In the account of the “masques” of girls to entertain Smith at Werowocomoco we read:

“But presently Pocahuntas came, wishing him to kill her if any hurt were intended, and the beholders, which were women and children, satisfied the Captain there was no such matter.”

In the account of Wyffin’s bringing the news of Scrivener’s drowning, when Wyffin was lodged a night with Powhatan, we read:.

“He did assure himself some mischief was intended. Pocahontas hid him for a time, and sent them who pursued him the clean contrary way to seek him; but by her means and extraordinary bribes and much trouble in three days’ travel, at length he found us in the middest of these turmoyles.”

The affecting story of the visit and warning from Pocahontas in the night, when she appeared with “tears running down her cheeks,” is not in the first narration in the Oxford Tract, but is inserted in the narrative in the “General Historie.” Indeed, the first account would by its terms exclude the later one. It is all contained in these few lines:

“But our barge being left by the ebb, caused us to staie till the midnight tide carried us safe aboord, having spent that half night with such mirth as though we never had suspected or intended anything, we left the Dutchmen to build, Brinton to kill foule for Powhatan (as by his messengers he importunately desired), and left directions with our men to give Powhatan all the content they could, that we might enjoy his company on our return from Pamaunke.”

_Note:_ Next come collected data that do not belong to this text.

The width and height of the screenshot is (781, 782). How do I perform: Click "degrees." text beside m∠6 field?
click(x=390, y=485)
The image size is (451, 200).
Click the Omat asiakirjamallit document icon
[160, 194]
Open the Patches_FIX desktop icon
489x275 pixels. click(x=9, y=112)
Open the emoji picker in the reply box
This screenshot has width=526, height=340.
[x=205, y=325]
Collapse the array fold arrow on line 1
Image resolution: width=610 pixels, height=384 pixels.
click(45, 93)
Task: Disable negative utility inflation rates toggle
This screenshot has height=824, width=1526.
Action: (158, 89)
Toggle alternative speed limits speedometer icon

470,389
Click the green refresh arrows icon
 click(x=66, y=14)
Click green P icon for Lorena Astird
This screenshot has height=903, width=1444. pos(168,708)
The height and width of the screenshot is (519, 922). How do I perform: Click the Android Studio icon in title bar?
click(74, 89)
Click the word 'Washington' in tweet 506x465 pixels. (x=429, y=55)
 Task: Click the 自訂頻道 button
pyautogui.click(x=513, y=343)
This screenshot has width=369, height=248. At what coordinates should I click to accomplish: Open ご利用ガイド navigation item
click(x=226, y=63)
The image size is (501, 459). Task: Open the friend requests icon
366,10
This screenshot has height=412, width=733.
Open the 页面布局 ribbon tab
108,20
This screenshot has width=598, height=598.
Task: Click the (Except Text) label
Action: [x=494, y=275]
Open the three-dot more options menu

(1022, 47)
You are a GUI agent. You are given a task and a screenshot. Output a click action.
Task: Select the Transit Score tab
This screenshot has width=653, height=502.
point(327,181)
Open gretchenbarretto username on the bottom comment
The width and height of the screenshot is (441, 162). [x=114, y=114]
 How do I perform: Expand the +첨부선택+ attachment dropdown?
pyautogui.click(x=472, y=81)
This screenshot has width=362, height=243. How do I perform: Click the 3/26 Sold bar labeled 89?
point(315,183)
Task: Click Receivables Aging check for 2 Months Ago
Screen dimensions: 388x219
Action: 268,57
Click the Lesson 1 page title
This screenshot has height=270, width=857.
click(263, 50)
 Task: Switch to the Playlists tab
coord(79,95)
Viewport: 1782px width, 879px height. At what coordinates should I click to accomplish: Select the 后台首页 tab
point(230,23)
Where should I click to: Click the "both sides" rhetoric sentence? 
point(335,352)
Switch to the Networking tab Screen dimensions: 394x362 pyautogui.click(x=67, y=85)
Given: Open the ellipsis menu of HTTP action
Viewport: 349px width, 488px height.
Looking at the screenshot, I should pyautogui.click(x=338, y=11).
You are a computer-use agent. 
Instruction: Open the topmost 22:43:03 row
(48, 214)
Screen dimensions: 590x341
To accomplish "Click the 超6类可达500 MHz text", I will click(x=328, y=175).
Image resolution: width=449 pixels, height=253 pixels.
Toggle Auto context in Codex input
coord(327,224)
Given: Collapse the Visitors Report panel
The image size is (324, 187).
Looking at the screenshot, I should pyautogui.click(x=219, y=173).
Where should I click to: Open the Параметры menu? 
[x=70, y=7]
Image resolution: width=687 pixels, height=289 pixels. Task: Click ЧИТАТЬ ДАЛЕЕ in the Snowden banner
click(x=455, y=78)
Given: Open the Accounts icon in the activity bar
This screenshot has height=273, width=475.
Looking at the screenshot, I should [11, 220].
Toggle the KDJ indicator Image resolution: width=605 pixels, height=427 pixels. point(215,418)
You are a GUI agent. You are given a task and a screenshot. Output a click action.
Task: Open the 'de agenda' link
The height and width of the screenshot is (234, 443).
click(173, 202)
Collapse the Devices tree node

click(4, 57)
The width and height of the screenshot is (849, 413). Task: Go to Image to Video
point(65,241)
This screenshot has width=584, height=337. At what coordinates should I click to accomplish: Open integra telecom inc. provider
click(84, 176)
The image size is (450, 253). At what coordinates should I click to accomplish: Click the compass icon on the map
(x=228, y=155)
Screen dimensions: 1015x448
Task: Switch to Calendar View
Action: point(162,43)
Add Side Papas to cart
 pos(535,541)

It should be added, however, that there is an allusion to some warning by Pocahontas in the last chapter of the “Oxford Tract.” But the full story of the night visit and the streaming tears as we have given it seems without doubt to have been elaborated from very slight materials. And the subsequent insertion of the name of Pocahontas– of which we have given examples above–into old accounts that had no allusion to her, adds new and strong presumptions to the belief that Smith invented what is known as the Pocahontas legend.”

As a mere literary criticism on Smith’s writings, it would appear that he had a habit of transferring to his own career notable incidents and adventures of which he had read, and this is somewhat damaging to an estimate of his originality. His wonderful system of telegraphy by means of torches, which he says he put in practice at the siege of Olympack, and which he describes as if it were his own invention, he had doubtless read in Polybius, and it seemed a good thing to introduce into his narrative.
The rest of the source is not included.